_YOUR INSTRUCTIONS_
Set down, exactly, every line from the top of the listing through the one holding "Nguyễn Minh Quý (374, 506)".

_DATA FOR THIS TASK_
----
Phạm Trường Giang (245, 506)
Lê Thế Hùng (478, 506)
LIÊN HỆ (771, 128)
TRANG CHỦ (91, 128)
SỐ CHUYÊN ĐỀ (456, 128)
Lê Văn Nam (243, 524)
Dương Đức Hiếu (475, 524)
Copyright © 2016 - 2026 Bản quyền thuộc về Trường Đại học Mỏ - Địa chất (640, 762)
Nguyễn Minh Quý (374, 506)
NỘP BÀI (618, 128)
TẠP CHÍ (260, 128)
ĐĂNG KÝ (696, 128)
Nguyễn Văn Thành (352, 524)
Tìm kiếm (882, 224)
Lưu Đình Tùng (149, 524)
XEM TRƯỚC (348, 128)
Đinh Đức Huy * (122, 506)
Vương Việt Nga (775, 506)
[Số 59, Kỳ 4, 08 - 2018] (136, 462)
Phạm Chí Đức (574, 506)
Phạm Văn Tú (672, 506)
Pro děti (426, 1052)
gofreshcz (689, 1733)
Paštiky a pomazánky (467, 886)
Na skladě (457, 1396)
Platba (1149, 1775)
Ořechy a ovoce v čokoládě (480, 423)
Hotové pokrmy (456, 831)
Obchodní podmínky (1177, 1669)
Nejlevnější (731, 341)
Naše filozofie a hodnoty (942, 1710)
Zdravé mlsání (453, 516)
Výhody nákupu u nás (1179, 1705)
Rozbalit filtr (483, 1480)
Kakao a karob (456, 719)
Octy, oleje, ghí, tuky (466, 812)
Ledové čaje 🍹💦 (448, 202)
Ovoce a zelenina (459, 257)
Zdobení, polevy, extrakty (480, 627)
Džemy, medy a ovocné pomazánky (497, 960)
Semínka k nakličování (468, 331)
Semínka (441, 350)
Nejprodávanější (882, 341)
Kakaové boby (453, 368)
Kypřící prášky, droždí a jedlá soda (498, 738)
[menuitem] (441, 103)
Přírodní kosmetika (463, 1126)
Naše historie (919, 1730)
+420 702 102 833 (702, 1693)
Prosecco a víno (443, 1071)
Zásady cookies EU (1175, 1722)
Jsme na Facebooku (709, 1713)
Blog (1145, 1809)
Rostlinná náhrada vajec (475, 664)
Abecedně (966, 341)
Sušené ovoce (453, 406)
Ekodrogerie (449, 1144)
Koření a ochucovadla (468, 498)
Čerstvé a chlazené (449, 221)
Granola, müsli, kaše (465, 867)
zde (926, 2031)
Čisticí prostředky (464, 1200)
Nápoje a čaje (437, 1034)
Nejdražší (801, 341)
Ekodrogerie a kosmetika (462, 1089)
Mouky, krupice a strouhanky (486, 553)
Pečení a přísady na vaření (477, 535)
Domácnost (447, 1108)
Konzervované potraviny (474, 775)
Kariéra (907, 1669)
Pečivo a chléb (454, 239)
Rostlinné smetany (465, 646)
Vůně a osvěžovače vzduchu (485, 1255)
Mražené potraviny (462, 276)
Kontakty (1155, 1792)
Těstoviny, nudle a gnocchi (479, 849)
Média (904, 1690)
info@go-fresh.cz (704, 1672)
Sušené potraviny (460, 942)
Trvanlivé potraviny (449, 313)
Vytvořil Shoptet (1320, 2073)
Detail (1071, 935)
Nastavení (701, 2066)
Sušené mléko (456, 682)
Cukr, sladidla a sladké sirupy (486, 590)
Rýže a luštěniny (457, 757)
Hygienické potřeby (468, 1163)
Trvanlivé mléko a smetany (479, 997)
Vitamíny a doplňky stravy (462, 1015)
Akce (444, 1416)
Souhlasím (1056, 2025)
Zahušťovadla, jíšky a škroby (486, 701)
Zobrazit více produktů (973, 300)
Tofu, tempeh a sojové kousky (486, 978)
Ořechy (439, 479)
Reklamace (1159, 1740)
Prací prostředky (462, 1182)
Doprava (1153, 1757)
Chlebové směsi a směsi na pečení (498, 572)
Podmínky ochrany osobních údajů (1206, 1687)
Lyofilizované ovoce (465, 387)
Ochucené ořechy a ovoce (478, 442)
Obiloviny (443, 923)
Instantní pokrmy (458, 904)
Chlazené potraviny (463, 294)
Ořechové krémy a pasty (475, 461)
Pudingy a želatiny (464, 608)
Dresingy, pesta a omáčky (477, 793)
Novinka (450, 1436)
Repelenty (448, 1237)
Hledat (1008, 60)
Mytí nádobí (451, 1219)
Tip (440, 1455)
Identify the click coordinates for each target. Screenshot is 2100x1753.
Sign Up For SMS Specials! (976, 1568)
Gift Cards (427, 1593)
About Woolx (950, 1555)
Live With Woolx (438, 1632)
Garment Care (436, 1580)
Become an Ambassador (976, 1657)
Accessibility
----
_COMPLETED TASK_
Phạm Trường Giang (245, 506)
Lê Thế Hùng (478, 506)
LIÊN HỆ (771, 128)
TRANG CHỦ (91, 128)
SỐ CHUYÊN ĐỀ (456, 128)
Lê Văn Nam (243, 524)
Dương Đức Hiếu (475, 524)
Copyright © 2016 - 2026 Bản quyền thuộc về Trường Đại học Mỏ - Địa chất (640, 762)
Nguyễn Minh Quý (374, 506)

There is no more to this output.